Eugene S. Morton, 1962

B.S., Denison University
M.S., Yale University
Ph.D., Yale University




Citation awarded May, 1998

Eugene Morton is one of the nation’s leading research zoologists and ornithologists. He is senior scientist at the National Zoological Park of the Smithsonian Institution and he serves concurrently as adjunct professor at the University of Maryland. Gene holds the M.S. and the Ph.D. in evolutionary biology from Yale University.

Gene’s research field is behavioral ecology and the evolution of behavior in birds and other animals, with a focus on adaptation and sexual selection. He uses cross-disciplinary approaches to include, for example, acoustics in his research on vocal communication, and DNA fingerprinting in his studies of social behavior. Much of Gene’s work has been carried out in the tropics. Because of rapid forest destruction there, he incorporates a conservation theme into his research and teaching.

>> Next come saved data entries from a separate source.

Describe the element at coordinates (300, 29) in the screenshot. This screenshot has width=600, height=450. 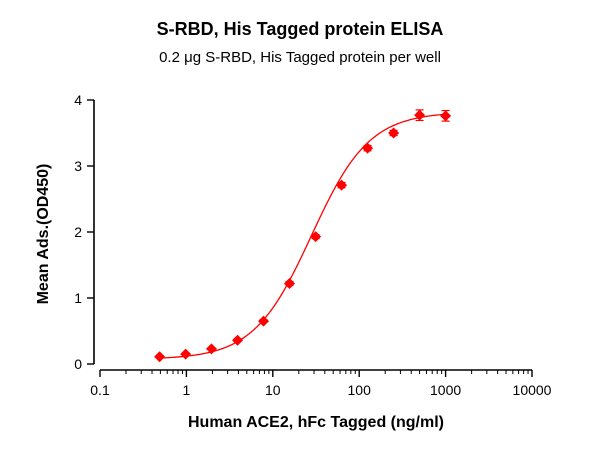
I see `chart-title: S-RBD, His Tagged protein ELISA` at that location.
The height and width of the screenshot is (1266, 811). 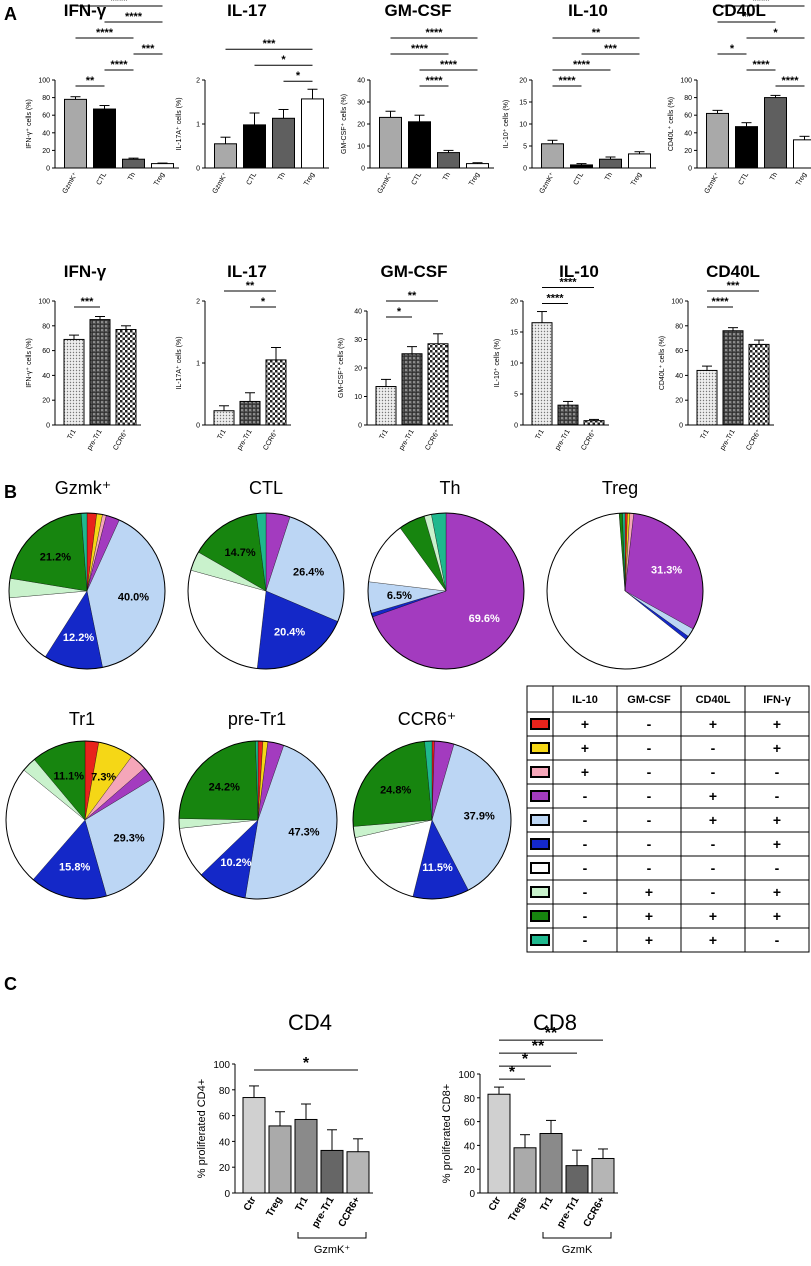 What do you see at coordinates (662, 363) in the screenshot?
I see `y-axis-label: CD40L⁺ cells (%)` at bounding box center [662, 363].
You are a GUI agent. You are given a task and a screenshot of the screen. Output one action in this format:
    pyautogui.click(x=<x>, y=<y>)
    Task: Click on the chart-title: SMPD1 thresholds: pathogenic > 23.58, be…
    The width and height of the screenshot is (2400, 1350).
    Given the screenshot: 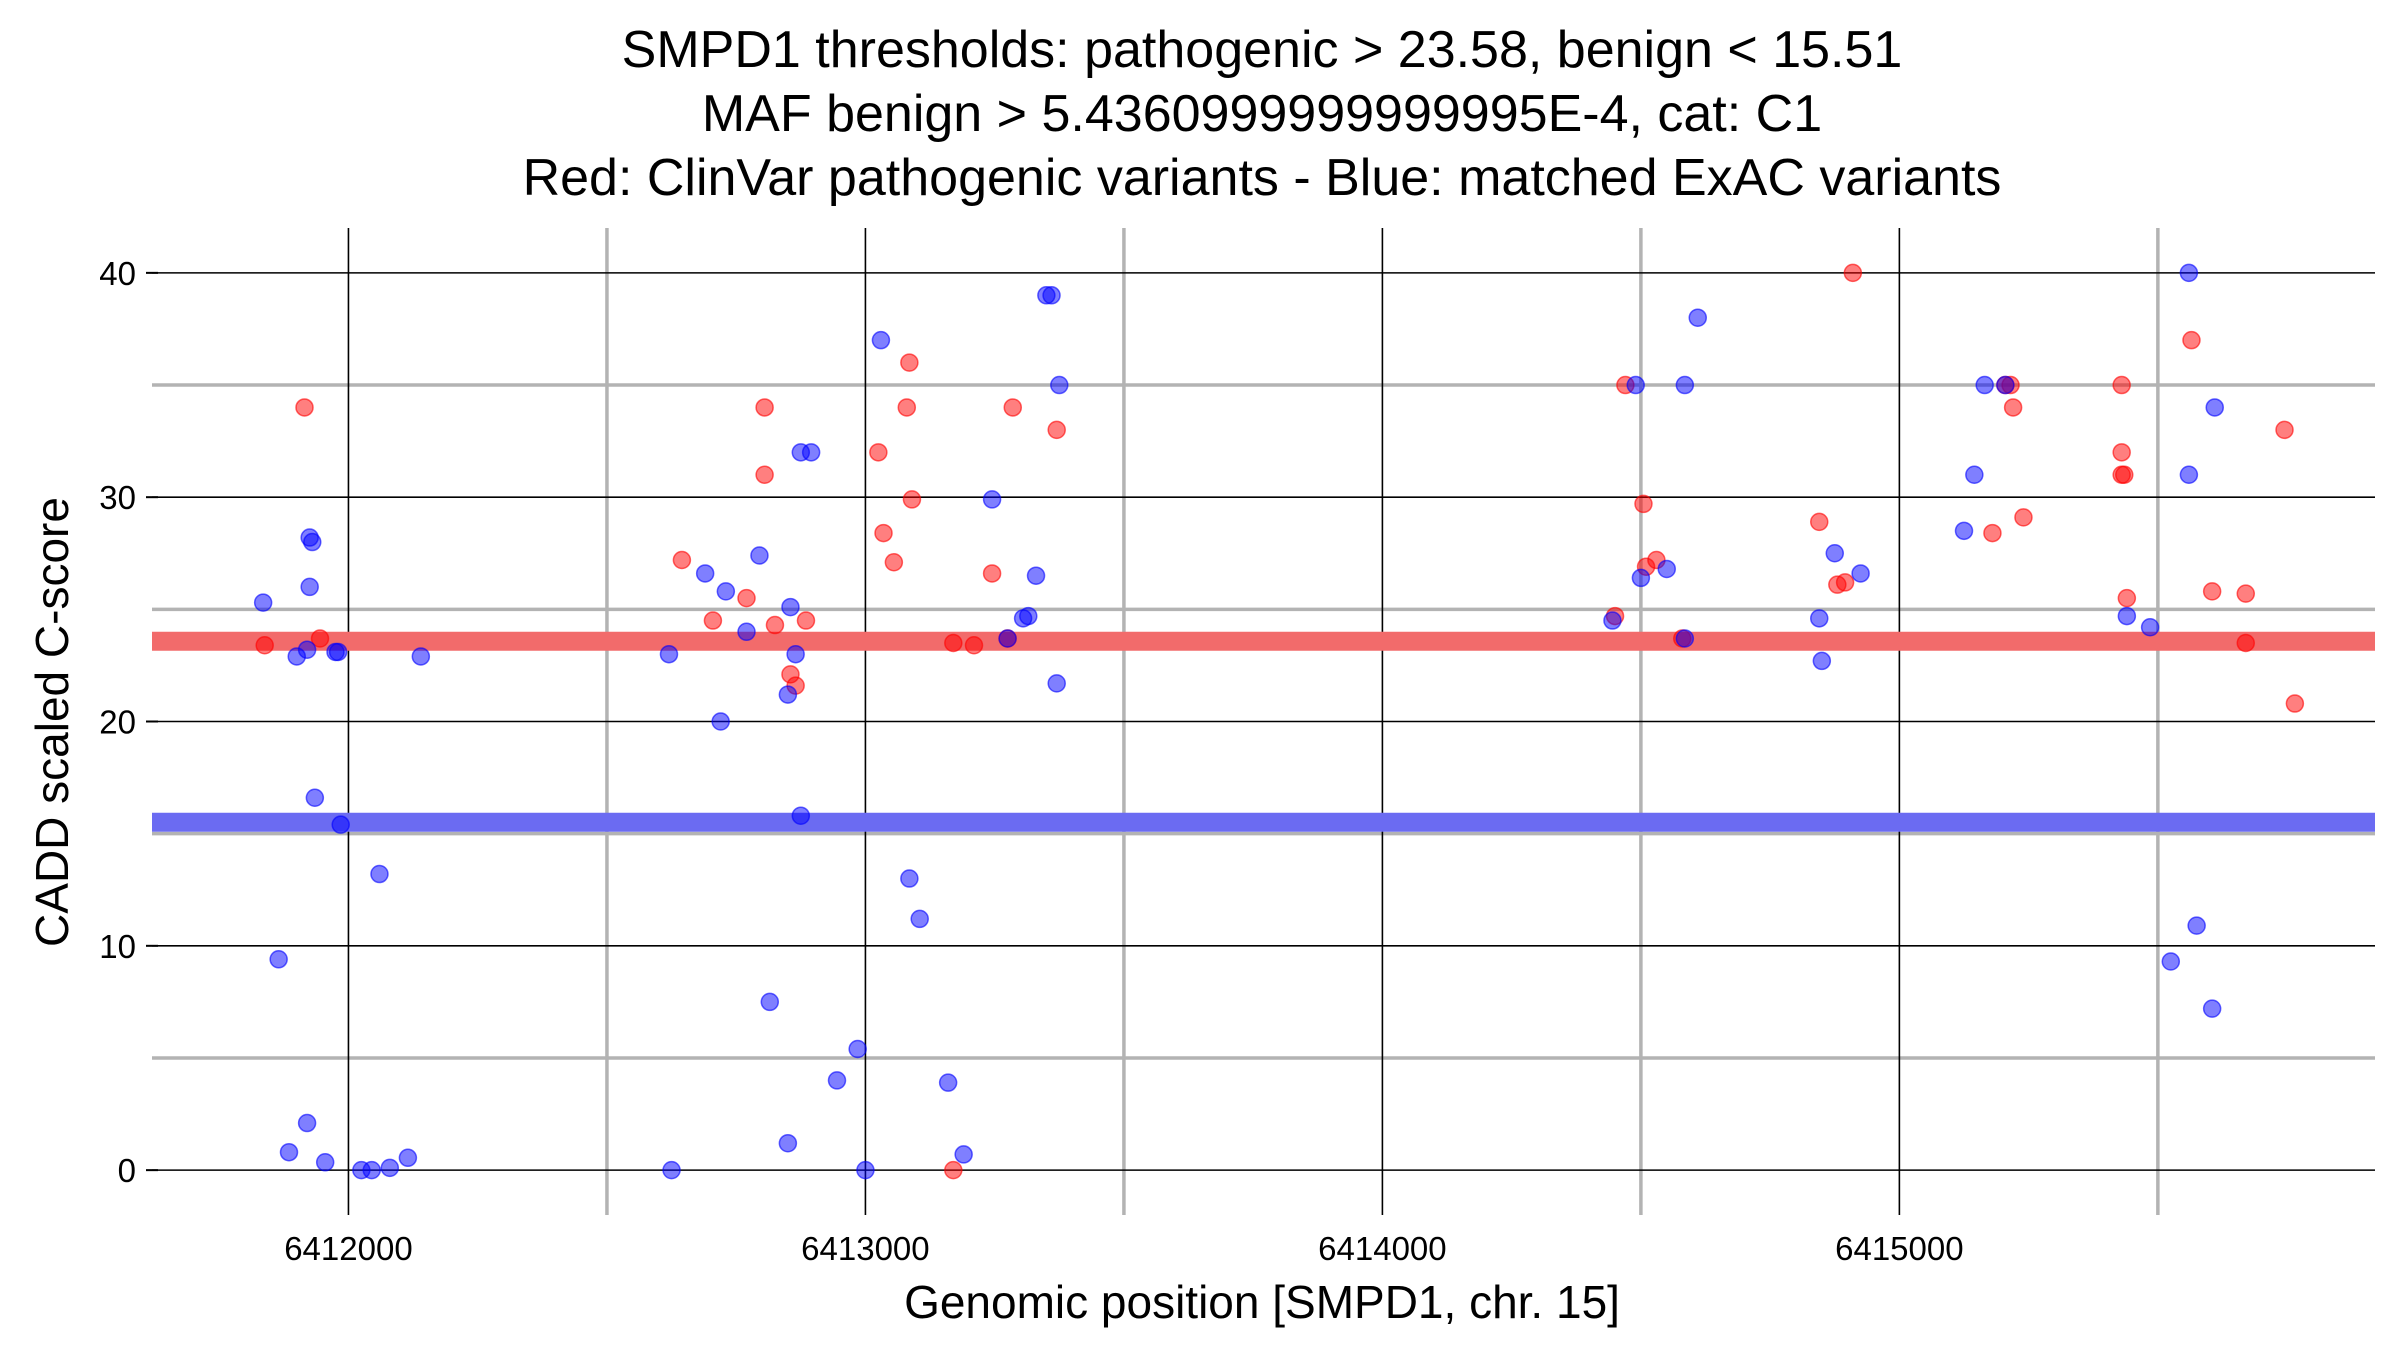 What is the action you would take?
    pyautogui.click(x=1262, y=114)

The author of scores of publications in professional journals, Gene also writes for the educated public. For example, his work has appeared in journals such as The American Biology Teacher and Living Bird Quarterly. He is co-author of Lord of the Air: The Smithsonian Book of Birds (1989) and of Animal Talk: Science and the Voices of Nature, a book on animal communication and the origin of human speech (Random house, 1992). Gene’s newest book, The Evolution of Vocal Communication, was published this spring by the Cambridge University Press. Gene has also appeared on the television show Smithsonian World.

As a student at Denison, Gene compiled a species list of birds for the Denison Biological Reserve. He visited Denison as a speaker for a retirement symposium honoring the late Professor Robert W. Alrutz. Gene has also served Denison as a career advisor and a member of his 25th reunion class gift committee.

Gene’s visit to Denison for his reunion this year comes in the midst of a field research trip to western Pennsylvania, where he and his wife Bridget, also an ornithologist, are studying migratory and breeding patterns of the Acadian Flycatcher. Gene and Bridget have a son, Douglas. When not travelling for their research, the Mortons make their home in Front Royal, Virginia.